Sungmi Lee spent the majority of her twenties and thirties in the United States. The questions of identity she faced abroad, followed by the sense of cultural estrangement she encountered upon returning to her home country, have profoundly shaped her artistic world. While these themes are not always explicitly stated in her work, a closer look at her materials and her approach to them reveals an abstraction imbued with human anguish and a deep compassion for the alienated and discarded. Much like the slow process of getting to know another person, Lee spends long hours meticulously exploring materials such as acrylic, shattered windshield glass, and resin. She manipulates these materials until the original material becomes unrecognizable, turning them into surfaces and shapes. Her works take various forms: the soot of incense, photographs capturing the texture of the street, traces formed by dripping resin, or drawings created through repeated scraping and rubbing.

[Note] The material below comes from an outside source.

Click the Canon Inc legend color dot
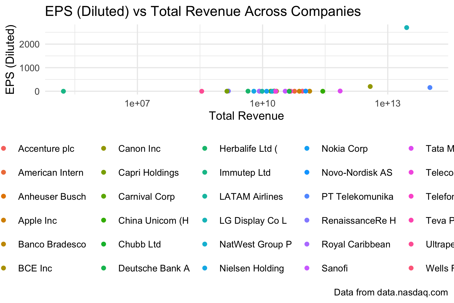[103, 148]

Her new exhibition, Marks from the Past, centers on the journey of traces left by Lee’s abstract imagery, spanning from her early incense soot works (including Untitled #600) to her photographic works, the Unfolding series, and her early and recent drawings. 

Despite her use of diverse media, the images in Lee’s work consistently lean toward abstraction. Her photography, featuring the view outside her Brooklyn studio or close-ups of the texture of the pavement, serves less as documentary records and more as snapshots of specific misty atmospheres or weather-induced moods that mirror the artist’s internal state. For instance, her three-dimensional works from the mid-to-late 2000s that trap incense soot in translucent acrylic boxes, her monochromatic line drawings on Mylar (a translucent plastic film), and particularly her drawings using various liquids over photographs or Diasec prints, all seem to create a secondary outer skin. This convergence of diverse materials into a final, translucent surface reveals a consistent direction in her practice. 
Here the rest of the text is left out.